To succeed on his Eighth Amendment claim about medical care, Gilmer must sufficiently demonstrate that Dr. Smith was deliberately indifferent to a serious medical need.[2] Estelle v. Gamble, 429 U.S. 97, 105 (1976). Deliberate indifference means that Dr. Smith was personally aware of facts indicating a substantial risk of serious harm and actually recognized the existence of such a risk. Farmer v. Brennan, 511 U.S. 825, 838 (1994); Estelle, 429 U.S. at 104. “Deliberate indifference may be demonstrated by either actual intent or reckless disregard.” Miltier v.
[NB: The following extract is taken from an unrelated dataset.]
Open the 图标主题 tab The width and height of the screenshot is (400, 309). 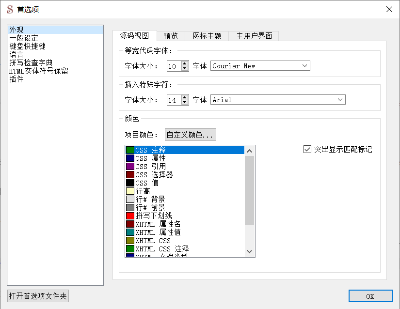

Beorn, 896 F.2d 848, 851 (4th Cir. 1990); see Parrish ex rel. Lee v. Cleveland, 372 F.3d 294, 303 (4th Cir. 2004) (“[T]he evidence must show that the official in question subjectively recognized that his actions were ‘inappropriate in light of that risk.’”). “A defendant acts recklessly by disregarding a substantial risk of danger that is either known to the defendant or which would be apparent to a reasonable person in the defendant’s position.” Miltier, 896 F.2d at 851-52. A health care provider may be deliberately indifferent when the treatment provided is “so grossly incompetent, inadequate, or excessive as to shock the conscience or to be intolerable to fundamental fairness.” Id. at 851.
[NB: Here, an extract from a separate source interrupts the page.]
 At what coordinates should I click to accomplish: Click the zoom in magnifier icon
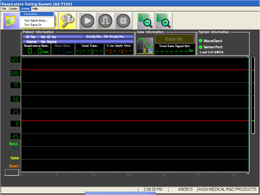coord(163,20)
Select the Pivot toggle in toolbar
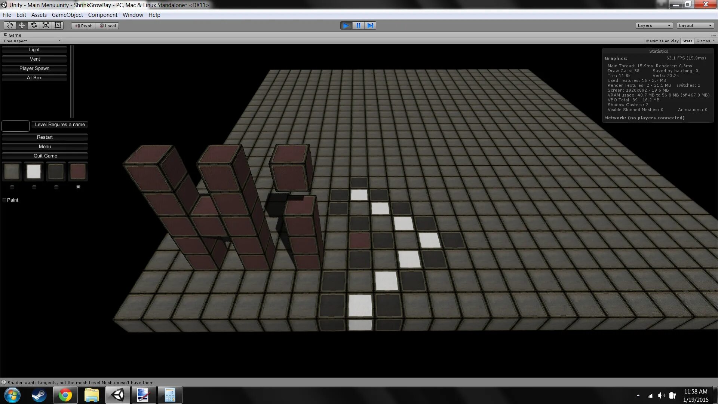The height and width of the screenshot is (404, 718). coord(82,25)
Viewing the evidence in the light most favorable to Gilmer, a jury could find that Dr. Smith’s treatment of Gilmer’s broken femur constituted deliberate indifference. Gilmer’s femur was broken in 2009, and as early as November 30, 2012, Dr. Smith became aware that, approximately three years later, the fracture in Gilmer’s femur was nonunion and that Gilmer was complaining of pain and difficulty walking. Despite this information, Dr. Smith prescribed ibuprofen, naprosyn, inserts, and a lower-bunk housing assignment, none of which could heal the broken femur and would seemingly, at best, provide only the barest palliative care.
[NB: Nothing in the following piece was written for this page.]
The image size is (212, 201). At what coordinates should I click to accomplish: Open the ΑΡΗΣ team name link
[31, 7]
Doctors may not be liable under § 1983 for negligent diagnosis or treatment. Johnson v. Quinones, 145 F.3d 164, 168-69 (4th Cir. 1998) (citing Estelle, 429 U.S. at 106); Wright v. Collins, 766 F.2d 841, 849 (4th Cir. 1985). However, a reasonable jury could find that Dr. Smith recklessly disregarded the substantial risk that Gilmer would continue to experience pain from his broken femur in the absence of medical intervention beyond ibuprofen, naprosyn, inserts, and a lower-bunk housing assignment, which could be apparent to a reasonable, similarly-situated physician. In sum, a reasonable jury could conclude that such treatment for a three-year old broken femur was “so grossly incompetent, inadequate, or excessive as to shock the conscience or to be intolerable to fundamental fairness.” Miltier, 896 F.2d at 851. Accordingly, I conclude that a jury trial is necessary to resolve Gilmer’s claim against Dr. Smith.


Gilmer seeks to hold Warden Fleming liable due to his supervisory capacity as a warden and for deeming a single grievance “unfounded.” Supervisory liability under § 1983 may not be predicated on the theory of respondeat superior, and Gilmer fails to establish any relationship between Warden Fleming and Dr. Smith’s medical decisions. See, e.g., Monell v. Dep’t of Soc. Servs., 436 U.S. 658, 663 n.7 (1978); Shaw v. Stroud, 13 F.3d 791, 799 (4th Cir. 1994); Fisher v. Washington Area Transit Auth., 690 F.2d 1133, 1142 (4th Cir. 1982). Warden Fleming’s review of one grievance is not sufficient to establish liability. See, e.g., DePaola v. Ray, No. 7:12cv00139, 2013 U.S. Dist. LEXIS 117182, at *23, 2013 WL 4451236, at *8 (W.D. Va. July 22, 2013) (citing Brooks v. Beard, 167 F. App’x 923, 925 (3rd Cir. 2006)). Gilmer similarly fails to establish any actionable claim under § 1983 against Nurse Whited, who was allegedly the head nurse and merely responded to Gilmer’s requests forms. Accordingly, I conclude that Warden Fleming and Nurse Whited are entitled to summary judgment.


For the reasons stated, I will grant Gilmer’s motion to amend and Warden Fleming’s and Nurse Whited’s motions for summary judgment, and I will deny Gilmer’s motion for a hearing as moot and Dr. Smith’s motion for summary judgment.